→ **TASK INSTRUCTIONS**
The answer is to contain only the line containing "The height and width of the screenshot is (400, 850)." and the lines after it through the last one, each reproduced exactly as it appears below.

(Stored records)

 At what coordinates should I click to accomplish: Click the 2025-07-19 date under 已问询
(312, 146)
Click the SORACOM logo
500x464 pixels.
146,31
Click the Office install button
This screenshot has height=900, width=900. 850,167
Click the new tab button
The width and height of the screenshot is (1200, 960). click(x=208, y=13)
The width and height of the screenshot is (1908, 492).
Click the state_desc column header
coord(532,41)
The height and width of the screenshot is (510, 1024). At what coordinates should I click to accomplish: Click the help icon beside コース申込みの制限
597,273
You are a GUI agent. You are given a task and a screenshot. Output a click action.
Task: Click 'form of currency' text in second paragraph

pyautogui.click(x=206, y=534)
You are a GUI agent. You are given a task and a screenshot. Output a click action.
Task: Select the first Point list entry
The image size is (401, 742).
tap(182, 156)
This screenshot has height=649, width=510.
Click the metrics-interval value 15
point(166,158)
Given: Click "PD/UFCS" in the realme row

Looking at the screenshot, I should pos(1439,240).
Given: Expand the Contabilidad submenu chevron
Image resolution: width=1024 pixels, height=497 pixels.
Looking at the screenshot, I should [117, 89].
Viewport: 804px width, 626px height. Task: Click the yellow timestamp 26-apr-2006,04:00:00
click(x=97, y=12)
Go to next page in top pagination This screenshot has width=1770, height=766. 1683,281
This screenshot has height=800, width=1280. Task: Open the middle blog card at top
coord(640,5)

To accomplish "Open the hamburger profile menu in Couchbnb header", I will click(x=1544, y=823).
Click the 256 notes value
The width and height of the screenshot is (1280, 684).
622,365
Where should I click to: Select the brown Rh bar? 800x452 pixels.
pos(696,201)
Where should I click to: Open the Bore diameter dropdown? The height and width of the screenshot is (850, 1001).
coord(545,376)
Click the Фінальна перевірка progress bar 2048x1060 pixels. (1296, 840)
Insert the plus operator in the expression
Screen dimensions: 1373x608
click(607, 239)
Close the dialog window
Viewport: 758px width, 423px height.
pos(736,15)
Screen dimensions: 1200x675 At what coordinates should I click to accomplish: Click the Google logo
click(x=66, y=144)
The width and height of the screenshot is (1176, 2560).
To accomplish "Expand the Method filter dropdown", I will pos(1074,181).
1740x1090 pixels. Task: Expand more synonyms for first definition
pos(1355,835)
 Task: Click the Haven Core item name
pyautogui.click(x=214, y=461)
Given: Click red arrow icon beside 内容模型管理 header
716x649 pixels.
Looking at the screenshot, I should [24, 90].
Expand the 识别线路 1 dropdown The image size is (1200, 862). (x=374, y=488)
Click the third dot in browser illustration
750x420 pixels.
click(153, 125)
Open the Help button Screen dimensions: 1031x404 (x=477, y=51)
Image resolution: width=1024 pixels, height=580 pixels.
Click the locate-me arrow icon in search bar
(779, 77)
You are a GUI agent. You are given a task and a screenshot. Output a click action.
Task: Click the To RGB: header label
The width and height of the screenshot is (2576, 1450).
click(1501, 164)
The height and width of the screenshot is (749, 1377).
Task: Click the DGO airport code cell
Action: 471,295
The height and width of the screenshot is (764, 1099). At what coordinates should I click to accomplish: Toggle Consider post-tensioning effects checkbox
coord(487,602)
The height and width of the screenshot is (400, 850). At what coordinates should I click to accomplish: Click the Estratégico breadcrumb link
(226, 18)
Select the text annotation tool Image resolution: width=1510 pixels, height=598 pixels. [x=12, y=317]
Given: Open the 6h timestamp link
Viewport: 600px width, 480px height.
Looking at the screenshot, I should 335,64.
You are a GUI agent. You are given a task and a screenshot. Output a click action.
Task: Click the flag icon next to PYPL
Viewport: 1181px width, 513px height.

→ **ANSWER TO THIS TASK**
The height and width of the screenshot is (400, 850). At what coordinates should I click to accomplish: Click the Estratégico breadcrumb link
(226, 18)
Select the text annotation tool Image resolution: width=1510 pixels, height=598 pixels. [x=12, y=317]
Given: Open the 6h timestamp link
Viewport: 600px width, 480px height.
Looking at the screenshot, I should 335,64.
You are a GUI agent. You are given a task and a screenshot. Output a click action.
Task: Click the flag icon next to PYPL
Viewport: 1181px width, 513px height.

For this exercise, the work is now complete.